A mutual funds is a kind of a company in which investor’s money gets pooled in various types of investments, known as the portfolio. Bonds, Stocks, and funds of money market are the examples of the investments that make up a mutual fund.
Following Mutual funds fall into three categories:
- Equity funds
- Fixed-income funds
- Balanced funds
An investment manager manage Mutual Funds. Manager should have professional skills and competency. Who purchases and sells off the securities for the wealth maximization of the fund. As an investor in the mutual fund, you become a shareholder of the mutual fund. A mutual fund investor earns dividends based on the number of units held by him. Shares value of Mutual Funds investor reduces to loss.
Mutual fund is a close-ended fund or open-ended fund. Most of the people find mutual fund as open-ended funds. While keeping closed-ended mutual fund in a different category.

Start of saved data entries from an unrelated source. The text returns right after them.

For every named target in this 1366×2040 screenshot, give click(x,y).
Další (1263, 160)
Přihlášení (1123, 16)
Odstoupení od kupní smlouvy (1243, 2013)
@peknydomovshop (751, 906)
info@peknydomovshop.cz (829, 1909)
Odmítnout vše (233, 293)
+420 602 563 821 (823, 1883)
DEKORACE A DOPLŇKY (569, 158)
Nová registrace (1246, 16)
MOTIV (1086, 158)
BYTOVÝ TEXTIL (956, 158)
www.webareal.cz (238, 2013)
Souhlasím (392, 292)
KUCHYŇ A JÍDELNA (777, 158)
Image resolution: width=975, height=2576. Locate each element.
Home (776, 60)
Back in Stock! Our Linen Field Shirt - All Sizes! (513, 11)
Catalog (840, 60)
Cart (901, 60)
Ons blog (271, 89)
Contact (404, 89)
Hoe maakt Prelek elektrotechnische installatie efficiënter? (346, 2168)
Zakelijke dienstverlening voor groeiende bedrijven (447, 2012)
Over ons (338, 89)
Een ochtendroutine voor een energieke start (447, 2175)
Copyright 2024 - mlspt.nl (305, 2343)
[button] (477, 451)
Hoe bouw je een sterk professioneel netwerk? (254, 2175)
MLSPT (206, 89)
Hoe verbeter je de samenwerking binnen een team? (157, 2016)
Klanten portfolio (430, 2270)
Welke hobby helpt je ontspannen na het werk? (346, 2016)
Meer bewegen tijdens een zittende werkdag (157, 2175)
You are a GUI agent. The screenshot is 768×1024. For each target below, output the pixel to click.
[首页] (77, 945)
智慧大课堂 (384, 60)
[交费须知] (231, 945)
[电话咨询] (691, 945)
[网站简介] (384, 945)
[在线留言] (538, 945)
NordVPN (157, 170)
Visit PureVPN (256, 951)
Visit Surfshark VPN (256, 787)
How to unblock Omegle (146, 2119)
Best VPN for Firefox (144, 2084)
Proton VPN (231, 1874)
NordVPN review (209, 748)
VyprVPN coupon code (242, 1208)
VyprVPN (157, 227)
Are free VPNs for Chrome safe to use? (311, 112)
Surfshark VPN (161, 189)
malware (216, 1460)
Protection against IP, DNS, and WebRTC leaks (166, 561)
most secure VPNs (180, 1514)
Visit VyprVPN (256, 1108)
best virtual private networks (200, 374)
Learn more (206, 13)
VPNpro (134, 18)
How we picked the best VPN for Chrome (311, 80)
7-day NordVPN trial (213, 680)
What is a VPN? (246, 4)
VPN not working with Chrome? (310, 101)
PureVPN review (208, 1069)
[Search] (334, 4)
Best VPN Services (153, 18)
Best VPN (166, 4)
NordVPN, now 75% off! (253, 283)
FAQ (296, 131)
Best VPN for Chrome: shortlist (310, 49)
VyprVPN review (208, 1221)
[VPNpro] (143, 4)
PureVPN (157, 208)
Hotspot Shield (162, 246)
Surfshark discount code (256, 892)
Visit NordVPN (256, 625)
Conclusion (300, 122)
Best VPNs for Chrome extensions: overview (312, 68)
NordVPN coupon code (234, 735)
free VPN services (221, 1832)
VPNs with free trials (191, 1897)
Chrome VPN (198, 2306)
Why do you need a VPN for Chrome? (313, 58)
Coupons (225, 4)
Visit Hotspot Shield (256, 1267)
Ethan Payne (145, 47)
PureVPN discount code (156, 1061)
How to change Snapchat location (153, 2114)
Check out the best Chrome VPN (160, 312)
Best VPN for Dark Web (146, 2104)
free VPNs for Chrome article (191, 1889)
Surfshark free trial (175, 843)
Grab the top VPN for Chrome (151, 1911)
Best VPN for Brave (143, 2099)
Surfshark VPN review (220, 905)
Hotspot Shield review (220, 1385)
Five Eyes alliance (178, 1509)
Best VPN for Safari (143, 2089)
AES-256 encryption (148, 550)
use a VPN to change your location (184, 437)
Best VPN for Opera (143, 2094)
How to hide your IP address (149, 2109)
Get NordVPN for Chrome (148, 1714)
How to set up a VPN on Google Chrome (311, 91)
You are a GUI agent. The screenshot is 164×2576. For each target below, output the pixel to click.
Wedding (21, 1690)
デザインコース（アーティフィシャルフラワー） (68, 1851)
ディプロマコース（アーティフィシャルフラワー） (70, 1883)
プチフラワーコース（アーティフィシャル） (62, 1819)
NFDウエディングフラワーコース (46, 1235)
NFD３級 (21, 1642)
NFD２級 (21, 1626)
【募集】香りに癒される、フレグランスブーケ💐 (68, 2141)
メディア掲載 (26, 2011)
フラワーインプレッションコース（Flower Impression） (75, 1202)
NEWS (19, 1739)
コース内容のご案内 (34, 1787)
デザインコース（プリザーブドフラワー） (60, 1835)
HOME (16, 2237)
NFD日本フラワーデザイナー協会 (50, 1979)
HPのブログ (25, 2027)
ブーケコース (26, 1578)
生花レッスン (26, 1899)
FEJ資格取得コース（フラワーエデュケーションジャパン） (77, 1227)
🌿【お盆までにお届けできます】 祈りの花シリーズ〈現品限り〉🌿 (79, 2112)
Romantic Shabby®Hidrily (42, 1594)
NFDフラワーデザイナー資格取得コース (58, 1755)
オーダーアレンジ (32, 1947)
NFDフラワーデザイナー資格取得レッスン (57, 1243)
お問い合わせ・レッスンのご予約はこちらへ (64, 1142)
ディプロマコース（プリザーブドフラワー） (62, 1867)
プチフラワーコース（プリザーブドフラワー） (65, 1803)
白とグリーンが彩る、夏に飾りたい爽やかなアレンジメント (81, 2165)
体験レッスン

An Open-ended mutual fund is a fund where the shares are issued by the fund whenever an investor wants them. While a closed-ended mutual fund is a fund where only a certain number of shares (units of mutual fund) can be issued for a specific mutual fund and the shares (units of the mutual fund) can be sold back to the mutual fund only when it terminates by the fund itself. An investor or trader can sell off the shares of closed-ended mutual fund to others on the secondary market, though.
Commissions charged on buying and selling of the shares of the mutual fund known as the load which goes to the salesperson as a commission for their services. However, there are many no-load mutual funds as well. It means there is no fee on sale. An investor can buy directly from the market without the help of any salesperson.